Tertulia de 3 chicas que, luego de haber visto La Sirenita... pero ahora, a sus 25 años, opinan:
- oye, qué infantil esto del amor de la sirenita, casarse con el príncipe a los 5 días de conocerlo?
- sí, que mal. no debería intentar conocerlo primero?
- lo peor de todo: con sólo verlo una vez, enamorarse así de esa manera?
- y por él arriesgar su vida, su reino, cuando apenas lo conocía?
- que ilusa.
- eso no sucede en la vida real.
- chicas pero... es que era... el príncipe Eric!!
- si no?- y es... precioso.
- muy lindo y... príncipe...
- dejarías ir a Eric?- nooooo, jamás....!
- no verdad? si quisiera casarse conmigo a los 5 días yo también diría que si!!

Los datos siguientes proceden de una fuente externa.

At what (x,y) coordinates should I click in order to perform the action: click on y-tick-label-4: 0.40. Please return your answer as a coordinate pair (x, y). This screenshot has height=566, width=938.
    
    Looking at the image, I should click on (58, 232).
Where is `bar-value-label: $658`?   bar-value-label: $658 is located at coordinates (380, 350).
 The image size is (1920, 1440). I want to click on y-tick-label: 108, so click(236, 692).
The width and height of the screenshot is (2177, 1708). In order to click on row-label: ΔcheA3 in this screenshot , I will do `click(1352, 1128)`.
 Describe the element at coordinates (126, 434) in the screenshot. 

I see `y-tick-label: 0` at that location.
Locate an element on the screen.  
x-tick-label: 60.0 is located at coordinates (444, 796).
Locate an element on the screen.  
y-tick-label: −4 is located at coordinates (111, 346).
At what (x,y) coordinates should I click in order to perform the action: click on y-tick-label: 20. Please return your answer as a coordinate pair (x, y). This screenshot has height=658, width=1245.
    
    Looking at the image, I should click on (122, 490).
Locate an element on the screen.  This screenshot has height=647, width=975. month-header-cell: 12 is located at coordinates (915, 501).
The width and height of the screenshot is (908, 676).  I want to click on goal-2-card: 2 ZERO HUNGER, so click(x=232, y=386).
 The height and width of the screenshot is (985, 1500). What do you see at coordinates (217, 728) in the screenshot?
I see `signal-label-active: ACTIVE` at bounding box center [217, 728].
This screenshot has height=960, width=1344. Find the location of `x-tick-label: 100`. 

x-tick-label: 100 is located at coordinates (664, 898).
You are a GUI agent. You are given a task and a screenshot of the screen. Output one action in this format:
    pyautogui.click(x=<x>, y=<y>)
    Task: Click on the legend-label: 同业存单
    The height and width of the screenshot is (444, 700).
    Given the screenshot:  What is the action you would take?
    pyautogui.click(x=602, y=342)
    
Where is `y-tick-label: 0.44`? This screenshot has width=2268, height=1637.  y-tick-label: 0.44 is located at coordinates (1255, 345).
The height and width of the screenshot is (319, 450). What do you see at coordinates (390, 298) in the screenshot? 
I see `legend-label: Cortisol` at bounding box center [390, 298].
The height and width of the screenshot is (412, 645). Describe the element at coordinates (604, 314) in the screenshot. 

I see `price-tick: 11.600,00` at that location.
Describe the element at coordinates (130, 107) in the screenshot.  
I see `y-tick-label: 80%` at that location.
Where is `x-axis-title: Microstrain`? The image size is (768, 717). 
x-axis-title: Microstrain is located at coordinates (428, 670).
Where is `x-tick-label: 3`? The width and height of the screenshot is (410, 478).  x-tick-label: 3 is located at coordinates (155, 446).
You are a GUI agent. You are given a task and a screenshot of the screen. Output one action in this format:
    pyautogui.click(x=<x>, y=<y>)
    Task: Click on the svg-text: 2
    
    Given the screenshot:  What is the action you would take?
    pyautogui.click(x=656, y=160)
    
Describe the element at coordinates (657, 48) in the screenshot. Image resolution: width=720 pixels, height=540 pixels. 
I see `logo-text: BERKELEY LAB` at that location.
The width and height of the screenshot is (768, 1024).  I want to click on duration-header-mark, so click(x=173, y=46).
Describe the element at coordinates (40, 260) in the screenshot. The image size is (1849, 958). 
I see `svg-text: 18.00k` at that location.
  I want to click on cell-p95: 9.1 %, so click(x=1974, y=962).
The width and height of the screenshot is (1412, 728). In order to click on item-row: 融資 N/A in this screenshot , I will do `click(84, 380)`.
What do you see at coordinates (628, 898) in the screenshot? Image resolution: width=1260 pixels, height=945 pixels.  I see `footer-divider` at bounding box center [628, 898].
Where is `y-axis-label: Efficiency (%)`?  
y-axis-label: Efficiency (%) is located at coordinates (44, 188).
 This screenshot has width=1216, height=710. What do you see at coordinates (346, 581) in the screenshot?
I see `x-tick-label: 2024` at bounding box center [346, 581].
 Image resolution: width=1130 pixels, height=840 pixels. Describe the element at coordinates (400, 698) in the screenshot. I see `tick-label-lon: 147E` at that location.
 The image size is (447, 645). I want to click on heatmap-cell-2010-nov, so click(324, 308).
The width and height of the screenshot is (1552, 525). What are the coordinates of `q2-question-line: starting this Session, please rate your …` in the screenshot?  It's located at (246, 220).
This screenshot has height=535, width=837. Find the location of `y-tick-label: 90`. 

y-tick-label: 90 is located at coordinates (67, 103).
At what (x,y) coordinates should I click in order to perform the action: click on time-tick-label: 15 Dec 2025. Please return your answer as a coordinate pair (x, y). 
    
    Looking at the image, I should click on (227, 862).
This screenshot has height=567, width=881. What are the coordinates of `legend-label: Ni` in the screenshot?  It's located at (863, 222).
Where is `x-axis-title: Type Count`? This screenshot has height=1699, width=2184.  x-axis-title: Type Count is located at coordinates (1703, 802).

Creo que una de las cosas que marcan nuestra infancia, sobre todo la infancia de nosotras las mujeres, son las películas de Disney. Esas películas deberían verse con supervisión adulta. Desde chica creces con la idea de que toda princesa necesita un príncipe azul (que por lo general se destiñen a la primera lavada, oh sí) y que luego de encontrarlo él te rescatará, todo tendrá sentido y serás feliz para siempre.
Ya cuando creces te golpeas con la realidad que los príncipes azules sólo existen en la ficción (o en Disney World) y lo que existe de verdad son seres humanos como nosotras, con manías, con errores, con temores (quién nos ha dicho que no le tienen miedo a la oscuridad, a los bichos, a los ruidos en la casa??) pero que de hecho son mucho más divertidos que los príncipes azules, que solo se visten con tutú, que viven en castillos muy grandes y tenebrosos, no trabajan, sólo se dedican a pasear en caballo y que además te sacan de tu mundo para dejar de vivir tu vida y vivir la de él.
Prefiero un hombre de verdad y de carne y hueso a un príncipe azul.
Aunque igual sería tan lindo que Eric existiera!


1 quieren decir algo:
Interesante reflexión, no hay nada nuevo bajo el sol. Me parece que la fórmula sirenita-principe funciona muy bien cuando la mujer responde al contexto de la sirenita, es decir, vive practicamente sometida a un régimen que la mantiene "bajo el mar" y le oculta una realidad cercana "la vida fuera del mar".
Tal vez si la sirenita hubiera tenido más contacto con la tierra se hubiera dado cuenta de que existen muchos príncipes, muy lindos y muy Erics también.